The OpenDOAR directory of open access repositories has announced a new search service based on Google's Custom Search Engine facility. Good stuff - though for me it raises several questions of policy and implementation...
Firstly, the announcement for the service states:
It is well known that a simple full-text search of the whole web will turn up thousands upon thousands of junk results, with the valuable nuggets of information often being lost in the sheer number of results.
Well, err... OK. This is not an uncommon statement, but simply repeating it over and over again doesn't necessarily make it true! It doesn't reflect my informal impressions of the way that Web searching works today. So I thought I'd do a little experiment, to try and compare results from the new OpenDOAR search service with results from a bog standard Google search.
Note that this isn't in the least bit scientific and it only compares known item searching - which may not be all that helpful - but bear with me while I give you my results and try to draw some conclusions. (Then you can say "what a waste of time"!).
So, what I did was to browse my way thru the list of eprints.org repositories, selecting 10 research papers as randomly as I was able. I then used the title of the paper to construct a known-item search against both the new OpenDOAR search interface and Google itself, noting down where the paper came in the search results and how many results there were overall. Note that I counted the abstract page for the paper (as served by the repository in which the paper is held) as a hit.

- **RECORD EXCERPTS**
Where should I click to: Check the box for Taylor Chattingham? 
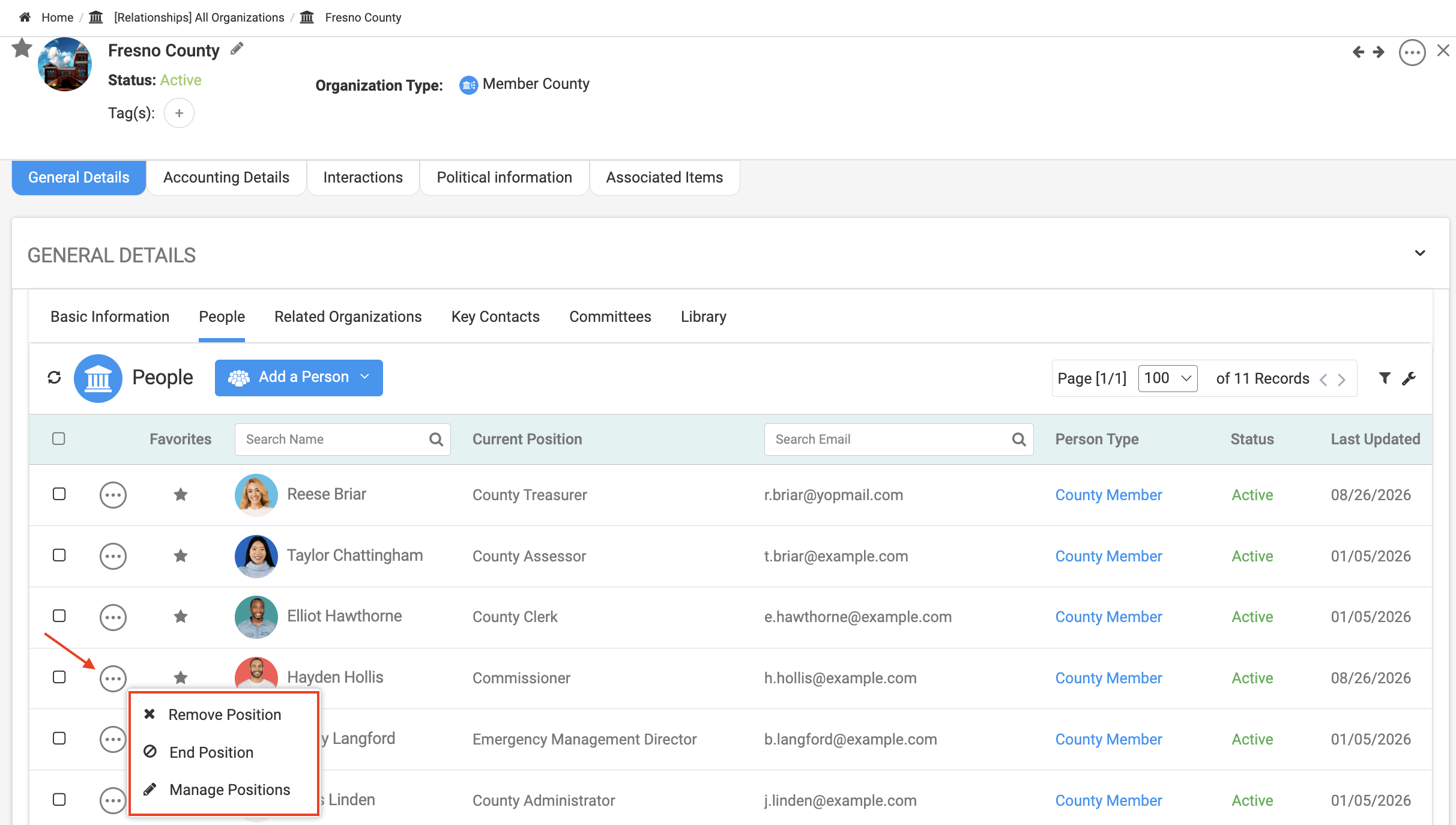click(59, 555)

...

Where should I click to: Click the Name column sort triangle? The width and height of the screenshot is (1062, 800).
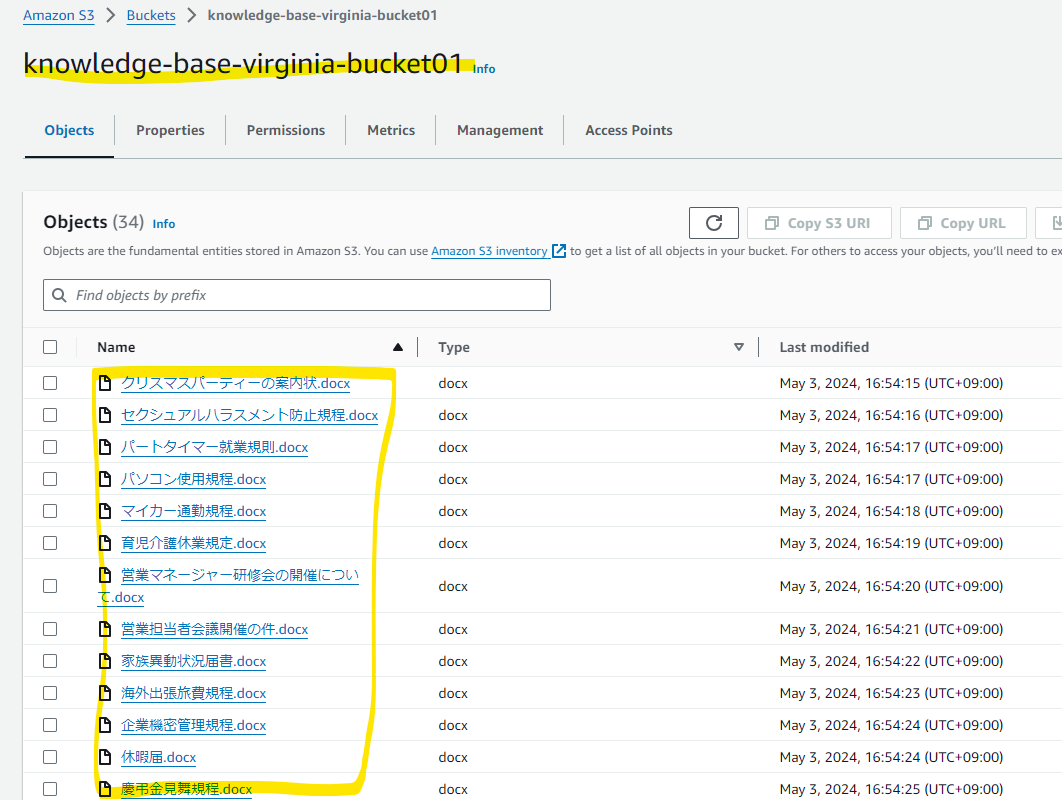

- **WHAT IS ASKED**
1) Answer the following from the text on the OpenDOAR search service:
(a) On which Google facility is the new OpenDOAR search service based?
(b) How many research papers did the author select for the comparison, and from which list of repositories?
(c) What did the author count as a hit for a paper?
2) Carry the text on the OpenDOAR search service forward from its final sentence.

- **RESPONSES IN ORDER**
1)
(a) Google's Custom Search Engine facility.
(b) Ten research papers, from the list of eprints.org repositories.
(c) The abstract page for the paper, as served by the repository in which the paper is held.

2)
My results were as follows:
Recent work on French rural history
Google 1 (out of ~8,000,000 results)
OpenDOAR 1 (out of 115 results)
Towards absorbing outer boundaries in general relativity
Google 5 (out of 69,000) (http://arxiv.org/abs/gr-qc/0608051 copy number 1)
OpenDOAR not in first 10 results (out of 86) (http://arxiv.org/abs/gr-qc/0608051 copy number 1)
More to life than Google – a journey for PhD students
Google 3 (out of 219,000) (http://magpie.lboro.ac.uk/dspace/handle/2134/676 copy number 1)
OpenDOAR not in first 10 (http://magpie.lboro.ac.uk/dspace/handle/2134/676 copy number 1)
PATTERNS OF CLASSROOM INTERACTION AT DIFFERENT EDUCATIONAL LEVELS IN THE LIGHT OF PLANDER S INTERACTION ANALYSIS
Google 1 (out of 23)
OpenDOAR 1 (out of 2)
Pulse rates in the songs of trilling field crickets (Orthoptera: Gryllidae: Gryllus).
Google 5 (out of 158) (http://tjwalker.ifas.ufl.edu/AE93p565.pdf copy number 1)
OpenDOAR 1 (out of 4)
Te mana o te reo me ngā tikanga: Power and politics of the language
Google 1 (out of 540)
OpenDOAR 1 (out of 8)
Surface Projection Method for Visualizing Volumetric Data
Google 1 (out of 730,000)
OpenDOAR 1 (out of 193)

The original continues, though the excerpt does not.